A new approach to curved projective superspace

TL;DR

This paper introduces a novel formulation of curved projective superspace for 4D N=2 supergravity, utilizing an auxiliary SU(2) manifold to simplify the geometric structure and facilitate action principle construction.

Contribution

It develops a new curved projective superspace framework with an auxiliary SU(2) manifold, enabling easier gauge fixing and component reduction for 4D N=2 supergravity.

Findings

Formulation extends 4D N=2 superspace with an auxiliary SU(2) manifold.

Introduces a projective superspace action principle in an analytic subspace.

Provides a component reduction via a five-form on spacetime and a contour in SU(2).

Abstract

We present a new formulation of curved projective superspace.

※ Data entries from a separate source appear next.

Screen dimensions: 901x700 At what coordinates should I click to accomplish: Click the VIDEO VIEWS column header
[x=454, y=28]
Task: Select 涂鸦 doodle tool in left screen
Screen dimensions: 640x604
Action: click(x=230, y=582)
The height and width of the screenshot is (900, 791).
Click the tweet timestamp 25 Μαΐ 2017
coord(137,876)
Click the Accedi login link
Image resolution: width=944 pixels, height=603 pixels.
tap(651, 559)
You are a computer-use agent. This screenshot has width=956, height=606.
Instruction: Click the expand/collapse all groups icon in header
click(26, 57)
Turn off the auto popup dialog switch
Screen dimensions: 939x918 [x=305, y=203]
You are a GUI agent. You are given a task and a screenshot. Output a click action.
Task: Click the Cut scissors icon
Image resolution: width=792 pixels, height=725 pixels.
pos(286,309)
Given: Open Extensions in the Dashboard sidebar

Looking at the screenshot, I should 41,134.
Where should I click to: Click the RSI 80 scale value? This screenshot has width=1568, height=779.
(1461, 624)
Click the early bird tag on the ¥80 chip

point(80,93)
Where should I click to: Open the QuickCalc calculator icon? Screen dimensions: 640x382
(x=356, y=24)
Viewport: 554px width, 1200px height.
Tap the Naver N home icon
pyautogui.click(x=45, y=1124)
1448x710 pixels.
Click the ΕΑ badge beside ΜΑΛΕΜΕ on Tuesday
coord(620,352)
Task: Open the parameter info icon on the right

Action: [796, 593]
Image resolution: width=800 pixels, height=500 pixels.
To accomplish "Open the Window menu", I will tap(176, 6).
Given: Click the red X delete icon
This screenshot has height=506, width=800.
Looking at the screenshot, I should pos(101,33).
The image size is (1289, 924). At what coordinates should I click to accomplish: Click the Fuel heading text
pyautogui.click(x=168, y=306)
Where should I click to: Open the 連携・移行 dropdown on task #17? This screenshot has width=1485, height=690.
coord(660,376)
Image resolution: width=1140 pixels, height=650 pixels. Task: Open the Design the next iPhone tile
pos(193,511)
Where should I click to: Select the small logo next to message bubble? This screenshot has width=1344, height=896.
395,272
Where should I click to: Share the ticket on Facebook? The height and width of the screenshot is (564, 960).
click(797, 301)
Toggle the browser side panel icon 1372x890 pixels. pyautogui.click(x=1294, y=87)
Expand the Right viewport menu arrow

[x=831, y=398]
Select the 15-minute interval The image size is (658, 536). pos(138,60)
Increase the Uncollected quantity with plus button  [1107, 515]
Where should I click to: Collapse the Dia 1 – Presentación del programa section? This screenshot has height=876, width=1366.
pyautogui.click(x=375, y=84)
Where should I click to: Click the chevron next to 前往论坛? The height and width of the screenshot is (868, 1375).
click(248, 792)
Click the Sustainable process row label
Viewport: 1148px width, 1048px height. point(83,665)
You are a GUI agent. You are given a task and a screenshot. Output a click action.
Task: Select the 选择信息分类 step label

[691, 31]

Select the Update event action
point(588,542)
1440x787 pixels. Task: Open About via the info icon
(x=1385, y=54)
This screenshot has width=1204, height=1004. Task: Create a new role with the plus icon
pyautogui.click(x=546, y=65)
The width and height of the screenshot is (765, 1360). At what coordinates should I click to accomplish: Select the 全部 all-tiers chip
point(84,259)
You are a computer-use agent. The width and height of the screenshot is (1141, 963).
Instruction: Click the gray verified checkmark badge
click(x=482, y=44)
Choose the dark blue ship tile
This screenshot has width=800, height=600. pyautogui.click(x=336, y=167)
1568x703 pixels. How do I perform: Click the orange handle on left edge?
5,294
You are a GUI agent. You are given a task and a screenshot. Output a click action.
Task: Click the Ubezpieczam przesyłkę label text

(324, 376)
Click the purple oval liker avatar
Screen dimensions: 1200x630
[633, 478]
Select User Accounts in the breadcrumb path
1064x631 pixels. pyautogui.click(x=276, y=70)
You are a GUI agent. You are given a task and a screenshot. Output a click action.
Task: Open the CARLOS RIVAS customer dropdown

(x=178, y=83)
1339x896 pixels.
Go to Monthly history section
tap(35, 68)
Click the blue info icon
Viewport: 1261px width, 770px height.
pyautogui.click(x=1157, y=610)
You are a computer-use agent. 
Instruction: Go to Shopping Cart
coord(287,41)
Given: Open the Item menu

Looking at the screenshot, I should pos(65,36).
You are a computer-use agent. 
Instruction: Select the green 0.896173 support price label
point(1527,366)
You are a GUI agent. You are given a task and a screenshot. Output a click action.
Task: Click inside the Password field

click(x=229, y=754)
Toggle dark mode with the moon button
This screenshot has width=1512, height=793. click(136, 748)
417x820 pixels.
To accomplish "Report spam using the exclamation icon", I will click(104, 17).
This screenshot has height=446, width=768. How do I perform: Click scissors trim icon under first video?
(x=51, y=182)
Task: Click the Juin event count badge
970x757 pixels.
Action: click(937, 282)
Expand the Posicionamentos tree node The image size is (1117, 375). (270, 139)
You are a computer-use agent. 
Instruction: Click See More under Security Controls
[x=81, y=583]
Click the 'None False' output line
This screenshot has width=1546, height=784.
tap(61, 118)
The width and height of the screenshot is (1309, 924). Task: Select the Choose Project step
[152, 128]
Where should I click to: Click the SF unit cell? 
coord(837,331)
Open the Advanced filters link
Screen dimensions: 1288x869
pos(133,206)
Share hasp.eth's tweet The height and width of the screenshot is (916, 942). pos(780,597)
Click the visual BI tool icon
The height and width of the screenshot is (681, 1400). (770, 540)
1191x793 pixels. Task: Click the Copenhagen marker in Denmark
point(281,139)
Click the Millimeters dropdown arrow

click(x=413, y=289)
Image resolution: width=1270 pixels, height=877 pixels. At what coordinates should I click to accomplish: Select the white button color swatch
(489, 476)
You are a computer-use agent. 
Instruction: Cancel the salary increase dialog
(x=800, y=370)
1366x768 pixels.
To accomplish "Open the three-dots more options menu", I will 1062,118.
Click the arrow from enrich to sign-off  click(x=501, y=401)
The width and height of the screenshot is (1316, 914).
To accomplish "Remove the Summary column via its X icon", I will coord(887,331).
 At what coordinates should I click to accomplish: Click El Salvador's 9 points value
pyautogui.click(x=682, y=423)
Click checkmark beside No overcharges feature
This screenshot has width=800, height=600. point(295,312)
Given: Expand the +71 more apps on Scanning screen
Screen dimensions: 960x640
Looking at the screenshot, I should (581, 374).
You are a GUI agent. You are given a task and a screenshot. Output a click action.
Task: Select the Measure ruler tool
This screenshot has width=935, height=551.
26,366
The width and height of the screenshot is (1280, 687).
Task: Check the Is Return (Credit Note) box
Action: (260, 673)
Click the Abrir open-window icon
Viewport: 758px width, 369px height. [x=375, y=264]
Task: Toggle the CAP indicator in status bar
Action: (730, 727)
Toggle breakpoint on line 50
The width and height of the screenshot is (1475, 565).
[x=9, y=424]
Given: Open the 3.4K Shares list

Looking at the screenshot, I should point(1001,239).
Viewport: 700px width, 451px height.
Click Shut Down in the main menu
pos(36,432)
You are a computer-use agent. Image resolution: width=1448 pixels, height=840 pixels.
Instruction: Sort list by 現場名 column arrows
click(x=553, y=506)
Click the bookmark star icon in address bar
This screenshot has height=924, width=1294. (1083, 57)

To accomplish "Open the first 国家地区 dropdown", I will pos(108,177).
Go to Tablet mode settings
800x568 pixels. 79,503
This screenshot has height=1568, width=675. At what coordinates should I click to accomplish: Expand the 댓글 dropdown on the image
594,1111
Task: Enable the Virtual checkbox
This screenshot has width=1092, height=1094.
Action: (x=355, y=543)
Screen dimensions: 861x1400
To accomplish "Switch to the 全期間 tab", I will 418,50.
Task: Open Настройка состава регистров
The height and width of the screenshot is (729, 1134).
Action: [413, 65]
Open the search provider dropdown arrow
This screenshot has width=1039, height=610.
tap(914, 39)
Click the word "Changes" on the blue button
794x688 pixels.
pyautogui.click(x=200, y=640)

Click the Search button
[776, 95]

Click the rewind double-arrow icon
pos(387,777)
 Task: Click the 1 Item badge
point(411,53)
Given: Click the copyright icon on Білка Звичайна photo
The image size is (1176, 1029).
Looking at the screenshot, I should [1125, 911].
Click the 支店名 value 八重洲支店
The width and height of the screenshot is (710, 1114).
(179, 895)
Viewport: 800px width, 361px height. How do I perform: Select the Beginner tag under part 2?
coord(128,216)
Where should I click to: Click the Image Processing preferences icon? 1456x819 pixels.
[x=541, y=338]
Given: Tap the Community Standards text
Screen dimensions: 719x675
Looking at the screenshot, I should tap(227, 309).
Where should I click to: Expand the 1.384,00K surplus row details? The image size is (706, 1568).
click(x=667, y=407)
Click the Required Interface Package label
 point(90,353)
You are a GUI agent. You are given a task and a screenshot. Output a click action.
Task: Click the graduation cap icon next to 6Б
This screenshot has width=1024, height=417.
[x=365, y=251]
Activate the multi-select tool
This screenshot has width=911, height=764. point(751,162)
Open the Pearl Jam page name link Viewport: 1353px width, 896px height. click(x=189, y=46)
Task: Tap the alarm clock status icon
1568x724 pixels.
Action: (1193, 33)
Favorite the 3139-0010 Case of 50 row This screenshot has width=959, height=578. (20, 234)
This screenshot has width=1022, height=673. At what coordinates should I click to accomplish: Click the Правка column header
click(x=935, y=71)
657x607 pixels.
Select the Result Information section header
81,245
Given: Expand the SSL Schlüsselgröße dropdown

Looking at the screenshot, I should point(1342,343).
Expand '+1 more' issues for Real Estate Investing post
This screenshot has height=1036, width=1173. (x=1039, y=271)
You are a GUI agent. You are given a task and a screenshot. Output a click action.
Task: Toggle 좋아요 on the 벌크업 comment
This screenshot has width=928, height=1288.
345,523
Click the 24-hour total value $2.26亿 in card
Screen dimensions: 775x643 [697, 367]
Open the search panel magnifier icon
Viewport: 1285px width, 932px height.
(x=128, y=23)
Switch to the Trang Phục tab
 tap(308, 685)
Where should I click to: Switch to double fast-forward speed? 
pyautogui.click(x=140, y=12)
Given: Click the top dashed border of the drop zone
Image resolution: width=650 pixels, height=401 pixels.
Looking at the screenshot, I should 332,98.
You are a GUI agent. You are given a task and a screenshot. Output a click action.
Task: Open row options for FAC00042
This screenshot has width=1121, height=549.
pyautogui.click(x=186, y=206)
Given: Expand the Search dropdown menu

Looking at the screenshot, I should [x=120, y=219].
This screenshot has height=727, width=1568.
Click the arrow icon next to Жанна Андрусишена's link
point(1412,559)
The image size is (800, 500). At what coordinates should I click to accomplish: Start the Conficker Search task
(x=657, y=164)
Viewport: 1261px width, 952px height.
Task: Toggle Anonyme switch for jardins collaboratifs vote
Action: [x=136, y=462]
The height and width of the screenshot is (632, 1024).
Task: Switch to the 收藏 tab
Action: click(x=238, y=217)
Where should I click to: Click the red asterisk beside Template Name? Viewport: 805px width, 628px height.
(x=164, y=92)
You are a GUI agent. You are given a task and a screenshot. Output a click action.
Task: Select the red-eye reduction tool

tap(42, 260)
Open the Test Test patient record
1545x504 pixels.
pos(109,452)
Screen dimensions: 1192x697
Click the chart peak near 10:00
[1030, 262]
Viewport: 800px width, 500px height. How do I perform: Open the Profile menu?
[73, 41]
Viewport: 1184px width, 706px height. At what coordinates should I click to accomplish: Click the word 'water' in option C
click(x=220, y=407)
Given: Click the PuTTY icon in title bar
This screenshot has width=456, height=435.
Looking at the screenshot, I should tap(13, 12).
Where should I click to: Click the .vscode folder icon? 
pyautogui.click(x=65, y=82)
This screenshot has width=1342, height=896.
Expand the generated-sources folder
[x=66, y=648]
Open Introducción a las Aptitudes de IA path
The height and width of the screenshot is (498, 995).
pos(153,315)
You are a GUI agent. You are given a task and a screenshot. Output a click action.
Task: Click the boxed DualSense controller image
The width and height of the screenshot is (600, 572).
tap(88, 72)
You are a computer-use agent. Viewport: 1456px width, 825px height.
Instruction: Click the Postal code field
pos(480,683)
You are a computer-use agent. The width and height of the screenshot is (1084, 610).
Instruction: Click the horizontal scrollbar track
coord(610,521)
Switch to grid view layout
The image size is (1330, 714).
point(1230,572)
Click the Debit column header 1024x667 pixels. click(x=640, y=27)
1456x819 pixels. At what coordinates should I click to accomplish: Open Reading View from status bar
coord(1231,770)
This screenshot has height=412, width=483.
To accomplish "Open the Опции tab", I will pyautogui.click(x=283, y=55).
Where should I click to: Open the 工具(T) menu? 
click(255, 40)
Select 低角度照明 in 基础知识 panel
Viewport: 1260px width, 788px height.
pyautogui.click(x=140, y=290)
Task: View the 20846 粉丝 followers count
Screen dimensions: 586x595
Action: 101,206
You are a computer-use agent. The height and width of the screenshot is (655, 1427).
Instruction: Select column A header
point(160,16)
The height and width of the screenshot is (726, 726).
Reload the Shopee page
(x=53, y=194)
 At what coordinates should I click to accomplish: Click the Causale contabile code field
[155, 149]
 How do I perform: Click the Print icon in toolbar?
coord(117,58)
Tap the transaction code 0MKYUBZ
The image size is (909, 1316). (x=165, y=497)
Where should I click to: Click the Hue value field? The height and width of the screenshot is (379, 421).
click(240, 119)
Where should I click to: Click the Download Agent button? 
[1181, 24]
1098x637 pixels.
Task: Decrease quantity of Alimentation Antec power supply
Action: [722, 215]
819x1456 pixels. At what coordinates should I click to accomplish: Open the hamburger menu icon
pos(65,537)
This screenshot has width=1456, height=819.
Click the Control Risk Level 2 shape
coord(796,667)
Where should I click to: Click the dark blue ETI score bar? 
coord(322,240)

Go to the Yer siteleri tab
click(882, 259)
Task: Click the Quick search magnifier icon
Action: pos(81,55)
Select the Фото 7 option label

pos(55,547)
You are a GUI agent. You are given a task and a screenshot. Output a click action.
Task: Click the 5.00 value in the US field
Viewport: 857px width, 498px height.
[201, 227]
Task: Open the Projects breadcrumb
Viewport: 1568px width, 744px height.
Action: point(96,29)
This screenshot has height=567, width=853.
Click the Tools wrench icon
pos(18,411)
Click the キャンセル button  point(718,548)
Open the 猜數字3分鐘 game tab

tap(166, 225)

The 4D N=2 supermanifold M^{4|8} (four bosonic and eight Grassmann coordinates) is extended by an auxiliary SU(2) manifold, which involves introducing a vielbein and related connections on the full M^{7|8} = M^{4|8} x SU(2). Constraints are chosen so that it is always possible to return to the central gauge where the auxiliary SU(2) manifold largely decouples from the curved manifold M^{4|8} describing 4D N=2 conformal supergravity. We introduce the relevant projective superspace action principle in the analytic subspace of M^{7|8} and construct its component reduction in terms of a five-form J living on M^4 x C, with C a contour in SU(2). This approach is inspired by and generalizes the original approach taken in arXiv:0805.4683 and related works, which can be identified with a complexified version of the central gauge of the formulation presented here.